Whether it's a blueprint for continued Republican electoral success or an albatross around the GOP's neck remains to be seen, but the proposed budget unleashed by U.S. Rep. Paul Ryan and House Republicans this past week has quickly become a hot topic in election campaigns stretching from the presidential race to local Assembly and state Senate races.
The document, labeled "Pathway to Prosperity," is not a shy proposal. It would slash spending over the next decade by $5.3 trillion, reduce the deficit by $3.3 trillion, and lower taxes by $2 trillion, compared to the budget of President Barack Obama. The Republican budget would cap discretionary spending in 2013 at $1.028 trillion.
Writing in the Wall Street Journal, Ryan said the nation stood at a crucial juncture, and the two budget documents embraced radically different visions of America.
"It is rare in American politics to arrive at a moment in which the debate revolves around the fundamental nature of American democracy and the social contract," Ryan wrote. "But that is where we are. And no two documents illustrate this choice of two futures better than the president's budget and the one put forward by House Republicans."
Ryan said the president's budget would give more power to unelected bureaucrats, take more money from taxpayers to fuel an ever bigger government, and commit the nation to "a future of debt and decline."
Among other things, the proposed Republican budget would cut the nation's debt as a share of the economy by approximately 15 percent over the next decade.
Medicare would be in for a major overhaul, but there would be no changes for those now retired or nearing retirement. For those who retire starting in 2023, the plan would guarantee coverage in which seniors would use an exchange to buy policies financed by a premium-support payment, including a traditional fee-for-service Medicare option.
The budget would add a competitive-bidding process to determine the growth of government's financial contribution to Medicare, Ryan said.
Taxes are also are a focus in the proposal. The plan would lump today's six individual income tax brackets into two brackets of 10 percent and 25 percent and chop the corporate tax rate from 35 percent to 25 percent. In addition, Ryan said, the budget would move to a "territorial" tax system to prevent companies from being taxed excessively when they invest profits made overseas in the United States.
While there would be no tax increases, Ryan said the budget would target tax loopholes, keeping revenues healthy.
Obama doesn't like it
The budget debate is already reverberating across the electoral landscape. Democrats are honing their argument that the GOP budget is unfair, tilted to the wealthy and will threaten the health security of older Americans. Republicans counter that the president's mounting budget debt is simply unsustainable, will provoke a Greece-like financial meltdown and bankrupt Social Security and Medicare.
It didn't take the White House long to respond. White House communications director Dan Pfeiffer called the GOP budget "wrong-headed."

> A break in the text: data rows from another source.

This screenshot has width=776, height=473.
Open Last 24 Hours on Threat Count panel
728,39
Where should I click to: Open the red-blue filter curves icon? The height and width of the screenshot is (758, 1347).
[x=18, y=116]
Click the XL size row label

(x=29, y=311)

"The House budget once again fails the test of balance, fairness, and shared responsibility," Pfeiffer said. "It would shower the wealthiest few Americans with an average tax cut of at least $150,000, while preserving taxpayer giveaways to oil companies and breaks for Wall Street hedge fund managers. What's worse is that all of these tax breaks would be paid for by undermining Medicare and the very things we need to grow our economy and the middle class - things like education, basic research, and new sources of energy."
Pfeiffer said Ryan's plan would end Medicare "as we know it," a refrain the administration also used last year when Ryan unveiled his budget plan.
"The House economic plan draws on the same wrong-headed theory that led to the worst recession of our lifetimes and contributed to the erosion of middle-class security over the last decade," Pfeiffer said. "And the President believes we cannot return to a failed theory that didn't lead to the growth of jobs, incomes, or the economy. That's why he put forward a balanced approach that reduces the deficit by over $4 trillion. It's an approach that asks the wealthiest to pay their fair share, makes tough cuts to programs we can't afford, and strengthens Medicare with reforms that would reduce overpayments to drug companies, improve the quality of care, and protect Medicare's commitment to America's seniors."
Wisconsin Democratic Party chairman Mike Tate said the Ryan budget was all about pandering.
"This budget is more of the same from Paul Ryan, Sean Duffy, Reid Ribble and the Congressional Republicans," Tate said. "In their haste to pander to the far right wing and moneyed special interests, they have put forward a budget that contains an average $150,000 tax cut for millionaires and billionaires that is paid for by deep budget cuts that cost jobs and hurt average Americans, especially seniors, veterans and children."
The former chairman of the Republican Party of Wisconsin, now Republican National Committee chairman Reince Priebus, said the president was spending money faster than any president in history.
"President Obama's failed policies have put America on an unsustainable trajectory," Priebus said. "The president broke his promise to cut the deficit in half during his first term, and, as of yesterday, he has created more new debt than any president in history. Senate Democrats, accomplices in Obama's fiscal irresponsibility, have failed to pass a budget for 1,056 days."